● Information given

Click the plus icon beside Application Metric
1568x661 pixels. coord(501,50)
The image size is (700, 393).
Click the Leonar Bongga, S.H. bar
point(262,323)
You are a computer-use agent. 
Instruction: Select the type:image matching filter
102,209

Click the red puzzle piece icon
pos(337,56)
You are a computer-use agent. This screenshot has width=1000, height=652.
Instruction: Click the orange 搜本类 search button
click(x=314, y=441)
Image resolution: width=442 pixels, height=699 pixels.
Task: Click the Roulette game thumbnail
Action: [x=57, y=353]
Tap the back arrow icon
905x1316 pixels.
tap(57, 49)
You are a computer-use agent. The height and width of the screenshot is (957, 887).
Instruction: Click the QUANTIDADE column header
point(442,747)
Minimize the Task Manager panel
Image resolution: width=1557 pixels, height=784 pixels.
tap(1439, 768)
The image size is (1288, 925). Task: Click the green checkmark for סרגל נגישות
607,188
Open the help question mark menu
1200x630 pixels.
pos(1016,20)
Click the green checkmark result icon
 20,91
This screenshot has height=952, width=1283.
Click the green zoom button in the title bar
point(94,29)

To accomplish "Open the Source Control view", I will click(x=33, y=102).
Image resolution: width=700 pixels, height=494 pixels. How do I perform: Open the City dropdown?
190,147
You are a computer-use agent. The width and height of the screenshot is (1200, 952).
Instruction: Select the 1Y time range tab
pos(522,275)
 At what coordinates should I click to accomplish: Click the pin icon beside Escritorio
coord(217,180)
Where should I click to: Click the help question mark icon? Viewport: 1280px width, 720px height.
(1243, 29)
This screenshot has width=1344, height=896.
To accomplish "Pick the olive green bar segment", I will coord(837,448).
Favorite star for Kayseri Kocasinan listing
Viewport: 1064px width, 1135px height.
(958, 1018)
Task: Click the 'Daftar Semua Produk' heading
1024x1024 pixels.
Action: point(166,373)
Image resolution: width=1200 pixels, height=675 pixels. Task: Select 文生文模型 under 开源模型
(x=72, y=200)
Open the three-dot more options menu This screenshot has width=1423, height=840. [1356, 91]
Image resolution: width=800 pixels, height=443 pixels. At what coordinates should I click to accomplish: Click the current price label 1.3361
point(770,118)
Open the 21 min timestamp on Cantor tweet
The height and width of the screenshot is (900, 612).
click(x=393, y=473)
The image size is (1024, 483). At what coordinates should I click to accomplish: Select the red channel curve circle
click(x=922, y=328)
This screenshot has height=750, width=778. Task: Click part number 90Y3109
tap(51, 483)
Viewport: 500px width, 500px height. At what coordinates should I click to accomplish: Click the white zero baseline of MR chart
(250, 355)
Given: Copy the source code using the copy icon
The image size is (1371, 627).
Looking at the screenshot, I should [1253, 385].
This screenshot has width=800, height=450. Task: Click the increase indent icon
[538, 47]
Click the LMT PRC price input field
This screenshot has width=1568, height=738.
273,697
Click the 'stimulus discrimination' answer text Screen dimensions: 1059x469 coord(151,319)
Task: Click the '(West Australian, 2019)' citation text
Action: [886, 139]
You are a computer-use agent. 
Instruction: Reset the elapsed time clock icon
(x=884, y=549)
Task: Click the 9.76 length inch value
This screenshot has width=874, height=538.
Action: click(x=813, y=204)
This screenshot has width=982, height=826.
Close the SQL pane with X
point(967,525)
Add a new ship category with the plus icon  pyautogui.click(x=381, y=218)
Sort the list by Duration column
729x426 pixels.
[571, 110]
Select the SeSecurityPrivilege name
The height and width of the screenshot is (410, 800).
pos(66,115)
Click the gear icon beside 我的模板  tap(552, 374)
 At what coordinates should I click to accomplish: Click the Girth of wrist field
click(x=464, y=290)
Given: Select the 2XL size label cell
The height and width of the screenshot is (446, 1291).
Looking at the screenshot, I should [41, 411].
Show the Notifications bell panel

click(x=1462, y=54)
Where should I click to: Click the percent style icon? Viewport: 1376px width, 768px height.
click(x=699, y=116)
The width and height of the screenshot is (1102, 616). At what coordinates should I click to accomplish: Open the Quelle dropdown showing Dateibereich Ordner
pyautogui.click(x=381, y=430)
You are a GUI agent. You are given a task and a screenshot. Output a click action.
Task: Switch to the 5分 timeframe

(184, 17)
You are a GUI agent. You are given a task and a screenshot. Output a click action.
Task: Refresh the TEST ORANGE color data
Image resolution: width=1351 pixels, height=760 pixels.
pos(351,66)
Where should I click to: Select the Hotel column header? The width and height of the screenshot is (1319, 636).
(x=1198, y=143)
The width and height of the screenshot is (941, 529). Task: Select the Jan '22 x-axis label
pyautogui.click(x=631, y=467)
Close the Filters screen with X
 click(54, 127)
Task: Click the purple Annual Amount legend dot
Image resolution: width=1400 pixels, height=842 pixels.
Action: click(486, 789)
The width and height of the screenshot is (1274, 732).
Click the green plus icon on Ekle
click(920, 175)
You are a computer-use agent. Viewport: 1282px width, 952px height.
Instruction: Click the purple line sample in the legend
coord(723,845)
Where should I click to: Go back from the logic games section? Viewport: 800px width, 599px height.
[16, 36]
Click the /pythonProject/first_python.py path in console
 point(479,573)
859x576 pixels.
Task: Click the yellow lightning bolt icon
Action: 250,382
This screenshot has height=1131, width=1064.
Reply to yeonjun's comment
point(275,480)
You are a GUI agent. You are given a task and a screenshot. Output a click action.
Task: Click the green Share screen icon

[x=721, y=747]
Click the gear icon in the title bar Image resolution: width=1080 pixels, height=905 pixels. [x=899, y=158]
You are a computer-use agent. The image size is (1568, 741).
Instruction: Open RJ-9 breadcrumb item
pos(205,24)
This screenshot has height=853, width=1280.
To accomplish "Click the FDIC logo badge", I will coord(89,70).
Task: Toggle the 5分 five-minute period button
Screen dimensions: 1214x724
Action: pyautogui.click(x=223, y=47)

● Work task
Set down exactly the lines of the material above from the one with "Click the /pythonProject/first_python.py" through the end. Include both ends and nothing else.

● Solution below
Click the /pythonProject/first_python.py path in console
 point(479,573)
859x576 pixels.
Task: Click the yellow lightning bolt icon
Action: 250,382
This screenshot has height=1131, width=1064.
Reply to yeonjun's comment
point(275,480)
You are a GUI agent. You are given a task and a screenshot. Output a click action.
Task: Click the green Share screen icon

[x=721, y=747]
Click the gear icon in the title bar Image resolution: width=1080 pixels, height=905 pixels. [x=899, y=158]
You are a computer-use agent. The image size is (1568, 741).
Instruction: Open RJ-9 breadcrumb item
pos(205,24)
This screenshot has height=853, width=1280.
To accomplish "Click the FDIC logo badge", I will coord(89,70).
Task: Toggle the 5分 five-minute period button
Screen dimensions: 1214x724
Action: pyautogui.click(x=223, y=47)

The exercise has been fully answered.